Сам Борис Михайлович пишет: «…творчество Лермонтова естественно делится на два периода – школьный (1828-1832) и зрелый (1835-1841)».
Современники этих стихов не знали. Борис Михайлович пишет, что если бы эти стихи пропали, то, «конечно, изучение художественного развития Лермонтова было бы очень затруднено, но историко-литературная его характеристика приобрела бы, вероятно, более четкие очертания, потому что не осложнялась бы огромным материалом школьных лет, в котором до сих пор исследователи не сумели разобраться».
Не говоря уже про резкий протест Сенковского против издателей 1842 года, включивших в собрание сочинений Лермонтова юношеские стихи, протестовал против полного собрания Белинский в «Отечественных записках» 1844 года.

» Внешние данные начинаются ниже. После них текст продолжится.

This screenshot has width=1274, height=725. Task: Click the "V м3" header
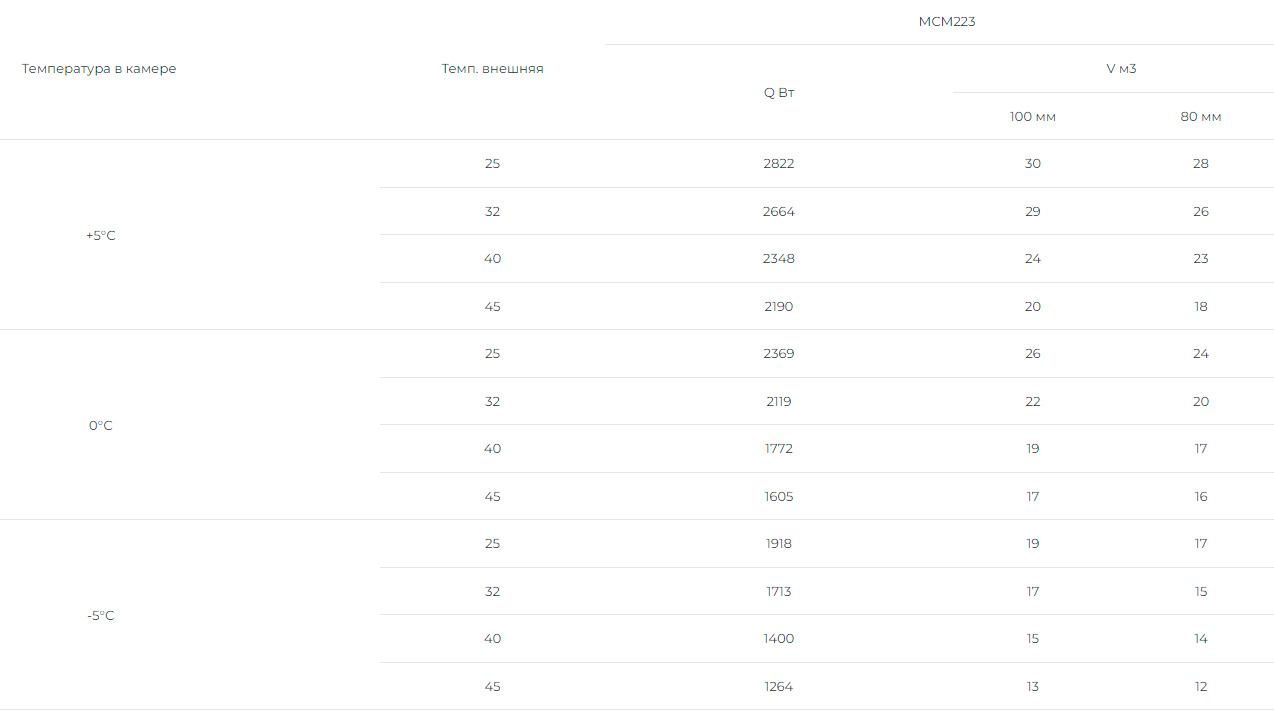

Он мечтал о двух сжато изданных книгах, в которых в одной был бы «Герой нашего времени», а во второй лучшие стихотворения, а в конце – вещи низшего качества. К такому же принципу в конце концов пришел и Эйхенбаум.
В первый, «школьный» период – такой термин употребляет сам Эйхенбаум – Лермонтов написал триста стихотворных вещей, а во второй – только сто. В школьном периоде некоторые стихотворения представляют собой то, что в поэтике иногда называли центонами, они сшиты из лоскутов уже известных произведений. Через это проходят почти все. Такая пьеса была и у мальчика Пушкина; он «похитил ее у Мольера».
Центоны типичны для молодых писателей. Их довольно часто присылают в редакции, иногда замаскировав.
Но Борис Михайлович пишет уже относительно самого Лермонтова: «В этих юношеских упражнениях Лермонтова сказывается его наклонность к использованию готового материала».
Дальше говорится о литературных иностранных влияниях. Интерес к соседним литературным рядам связан у молодого Эйхенбаума с особенностью тогдашней нашей работы. Я тогда говорил, что мы не развенчиваем литературу, а развинчиваем.
Юношескую вещь развинтить чрезвычайно легко. Здесь Борис Михайлович оказался жертвой метода; он недооценил того факта, что перед ним рукописи мальчика.
Писатель идет к себе и через чужие литературные произведения, которые на слуху в его времени; он занимается контаминацией.
Этот принцип Борис Михайлович распространил и на другие стихотворения; ему казалось, что в «Умирающем гладиаторе» «образы и речения сами по себе не представляют собою ничего особенно оригинального иди нового – они в основной своей части совершенно традиционны и восходят к посланию Жуковского («К кн. Вяземскому и В.